Теплая тихая ночь застала братьев-беглецов в небольшом перелеске. Братья скинули свои дырявые кафтаны и улеглись на мягкую траву; кочка служила им подушкою, а пологом склонялись над ними ветви старой ивы… Молодой бледно-зеленый ельничек, олешняк и сосны поднимались вокруг них то темными группами, то поодиночке… Степке казалось, что сосны и ели сторожат их; Алешка ощущал сильный голод и, облизываясь, мечтал о том, как он завтра славно поест у ворчливой «баушки»… Ни один листочек склонившейся над ними ивы не шевелился; не дрожал в вечернем, неподвижном воздухе даже и лист проклятой, вечно шелестящей, трясущейся осины. В густой осоке лягушка громко квакала, кузнечики отбивали свой бесконечный марш, далеконько где-то коростель от поры до времени подавал свой скрипучий голос… Искатели воли, искатели земли обетованной скоро заснули, убаюканные однообразными ночными звуками. Богатырски крепким сном заснул Алешка, бросив последний сознательный взгляд на свои дырявые сапоги, повешенные им на ивовом суку. Спокойно спал он всю ночь до солнечного восхода, до тех пор, пока холодная роса не заставила его проснуться, смочив его всклоченные волосы и рубашонку. Степка же, тревожимый снами, в которых главную роль играл железный аршин, часто пробуждался; но, видя над собою не своды душного подвала, а все то же тихое ночное небо, скоро успокоивался. Взглядывал он на далекие звезды, на бледную полосу Млечного Пути, и смыкал глаза. Но страшный дядя Сидор будил его снова, а тихое ночное небо вновь успокоивало и лесное безмолвие вновь усыпляло его. Перед самым утром приснился Степке рак. Огромный черный рак навалился на него и душил, впиваясь в него своими большущими клешнями. Степка со стоном повернулся на другой бок, проснулся и больше не засыпал…

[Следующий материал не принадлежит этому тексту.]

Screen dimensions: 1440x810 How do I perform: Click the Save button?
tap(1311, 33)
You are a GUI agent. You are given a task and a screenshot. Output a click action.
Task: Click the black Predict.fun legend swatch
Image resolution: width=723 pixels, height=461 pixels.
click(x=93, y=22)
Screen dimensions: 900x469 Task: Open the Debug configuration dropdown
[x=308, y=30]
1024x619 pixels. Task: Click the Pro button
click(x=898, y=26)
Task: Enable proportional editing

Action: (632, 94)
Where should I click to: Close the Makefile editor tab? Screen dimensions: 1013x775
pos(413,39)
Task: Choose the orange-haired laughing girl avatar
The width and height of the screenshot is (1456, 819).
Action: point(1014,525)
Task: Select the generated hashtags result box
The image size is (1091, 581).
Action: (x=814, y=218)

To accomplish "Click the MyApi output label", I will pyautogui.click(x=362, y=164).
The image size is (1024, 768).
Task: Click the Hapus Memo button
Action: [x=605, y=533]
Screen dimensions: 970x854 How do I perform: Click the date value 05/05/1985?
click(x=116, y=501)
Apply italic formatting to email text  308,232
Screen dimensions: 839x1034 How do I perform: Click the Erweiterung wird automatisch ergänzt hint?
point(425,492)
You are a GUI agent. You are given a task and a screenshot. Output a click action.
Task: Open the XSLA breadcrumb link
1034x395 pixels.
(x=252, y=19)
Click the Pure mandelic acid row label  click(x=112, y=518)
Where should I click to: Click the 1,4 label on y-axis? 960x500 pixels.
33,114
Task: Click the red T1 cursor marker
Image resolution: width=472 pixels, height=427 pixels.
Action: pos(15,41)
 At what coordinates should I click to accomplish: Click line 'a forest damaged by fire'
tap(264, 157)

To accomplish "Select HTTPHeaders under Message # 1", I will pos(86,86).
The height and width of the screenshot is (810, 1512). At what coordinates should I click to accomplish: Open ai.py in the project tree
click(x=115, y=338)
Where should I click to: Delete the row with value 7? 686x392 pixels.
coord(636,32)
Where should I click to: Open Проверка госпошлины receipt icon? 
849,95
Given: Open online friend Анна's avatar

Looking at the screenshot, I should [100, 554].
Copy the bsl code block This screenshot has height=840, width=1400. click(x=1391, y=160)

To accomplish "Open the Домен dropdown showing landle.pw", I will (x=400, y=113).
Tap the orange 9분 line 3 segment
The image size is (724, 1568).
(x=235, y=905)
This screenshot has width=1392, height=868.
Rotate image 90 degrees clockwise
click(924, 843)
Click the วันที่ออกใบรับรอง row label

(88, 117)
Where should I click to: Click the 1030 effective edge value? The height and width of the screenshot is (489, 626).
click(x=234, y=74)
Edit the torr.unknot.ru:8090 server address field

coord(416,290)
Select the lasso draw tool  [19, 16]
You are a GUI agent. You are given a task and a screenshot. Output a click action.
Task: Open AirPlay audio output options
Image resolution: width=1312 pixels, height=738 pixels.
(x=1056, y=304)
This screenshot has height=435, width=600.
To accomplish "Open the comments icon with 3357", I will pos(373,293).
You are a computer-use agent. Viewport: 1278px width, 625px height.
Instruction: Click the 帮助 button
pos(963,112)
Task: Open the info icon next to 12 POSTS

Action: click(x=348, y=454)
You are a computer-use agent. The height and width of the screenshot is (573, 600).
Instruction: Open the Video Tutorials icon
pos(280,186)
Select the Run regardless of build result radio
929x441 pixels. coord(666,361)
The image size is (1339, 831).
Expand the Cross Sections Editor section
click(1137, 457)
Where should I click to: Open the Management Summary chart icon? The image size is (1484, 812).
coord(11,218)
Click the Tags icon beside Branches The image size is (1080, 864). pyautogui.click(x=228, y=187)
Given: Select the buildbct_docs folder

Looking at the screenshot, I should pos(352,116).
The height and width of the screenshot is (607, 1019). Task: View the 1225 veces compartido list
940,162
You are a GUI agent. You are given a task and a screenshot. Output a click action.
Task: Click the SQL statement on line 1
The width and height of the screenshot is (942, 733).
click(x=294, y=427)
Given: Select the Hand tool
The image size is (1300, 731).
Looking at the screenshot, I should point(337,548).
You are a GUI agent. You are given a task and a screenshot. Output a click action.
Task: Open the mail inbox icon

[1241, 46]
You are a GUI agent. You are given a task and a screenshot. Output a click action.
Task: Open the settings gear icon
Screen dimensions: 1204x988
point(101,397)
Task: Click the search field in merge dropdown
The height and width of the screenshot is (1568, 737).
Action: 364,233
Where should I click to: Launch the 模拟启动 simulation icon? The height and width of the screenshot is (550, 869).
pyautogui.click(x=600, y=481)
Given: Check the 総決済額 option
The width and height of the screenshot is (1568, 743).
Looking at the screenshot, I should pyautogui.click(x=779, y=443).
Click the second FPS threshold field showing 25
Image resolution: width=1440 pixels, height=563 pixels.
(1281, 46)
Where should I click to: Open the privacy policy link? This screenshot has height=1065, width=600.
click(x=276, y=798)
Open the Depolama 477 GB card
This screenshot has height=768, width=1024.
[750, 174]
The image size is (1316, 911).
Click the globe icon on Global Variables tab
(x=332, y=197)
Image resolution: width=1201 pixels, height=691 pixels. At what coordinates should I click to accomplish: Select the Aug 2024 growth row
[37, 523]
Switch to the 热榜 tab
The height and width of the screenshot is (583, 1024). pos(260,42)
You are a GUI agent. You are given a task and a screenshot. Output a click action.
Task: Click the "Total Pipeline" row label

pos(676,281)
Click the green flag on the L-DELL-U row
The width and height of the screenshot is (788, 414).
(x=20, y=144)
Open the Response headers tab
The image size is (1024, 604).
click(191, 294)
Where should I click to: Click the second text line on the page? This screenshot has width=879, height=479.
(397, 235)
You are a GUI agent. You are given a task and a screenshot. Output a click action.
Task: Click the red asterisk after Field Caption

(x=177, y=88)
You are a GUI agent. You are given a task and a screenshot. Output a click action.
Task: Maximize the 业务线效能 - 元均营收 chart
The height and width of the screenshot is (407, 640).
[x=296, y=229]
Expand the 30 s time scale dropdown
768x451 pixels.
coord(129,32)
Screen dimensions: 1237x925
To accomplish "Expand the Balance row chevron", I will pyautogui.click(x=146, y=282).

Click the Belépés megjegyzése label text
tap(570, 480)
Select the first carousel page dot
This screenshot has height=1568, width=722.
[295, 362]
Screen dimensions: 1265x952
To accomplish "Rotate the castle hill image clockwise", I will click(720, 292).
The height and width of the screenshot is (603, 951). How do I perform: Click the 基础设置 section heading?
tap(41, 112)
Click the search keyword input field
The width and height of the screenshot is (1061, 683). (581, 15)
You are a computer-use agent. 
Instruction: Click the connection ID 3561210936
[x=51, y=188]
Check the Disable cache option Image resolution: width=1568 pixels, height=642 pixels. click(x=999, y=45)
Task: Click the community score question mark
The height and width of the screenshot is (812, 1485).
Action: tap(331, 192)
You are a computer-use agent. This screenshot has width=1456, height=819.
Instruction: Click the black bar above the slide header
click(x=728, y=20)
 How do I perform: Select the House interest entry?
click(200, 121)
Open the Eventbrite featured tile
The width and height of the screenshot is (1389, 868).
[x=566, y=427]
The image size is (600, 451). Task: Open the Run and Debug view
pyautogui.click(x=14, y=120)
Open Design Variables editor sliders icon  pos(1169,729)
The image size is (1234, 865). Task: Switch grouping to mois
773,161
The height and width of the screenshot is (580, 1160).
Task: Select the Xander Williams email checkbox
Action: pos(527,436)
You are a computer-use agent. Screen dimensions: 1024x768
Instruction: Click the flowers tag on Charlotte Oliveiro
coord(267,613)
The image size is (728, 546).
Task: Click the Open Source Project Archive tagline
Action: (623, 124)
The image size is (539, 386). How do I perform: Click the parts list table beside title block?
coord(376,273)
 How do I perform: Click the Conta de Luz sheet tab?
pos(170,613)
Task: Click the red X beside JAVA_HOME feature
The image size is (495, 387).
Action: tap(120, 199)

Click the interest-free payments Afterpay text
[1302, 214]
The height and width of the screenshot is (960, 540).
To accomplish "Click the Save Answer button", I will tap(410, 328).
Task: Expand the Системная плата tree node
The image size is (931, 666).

Около полудня дошли братья до богатого села Неурядного и постучались у бабкиной избы…

– Кой тут леший! – раздался из избы хриплый старушечий голос. – Не заперто… Потяни веревку-то!.. Э-э! Соколики! Отколе вас бог несет? – брюзгливо спросила бабка, завидя своих баловников.

– Из дома, бабушка, из дома. Поклон те посылают наши! – бойко ответил Алешка.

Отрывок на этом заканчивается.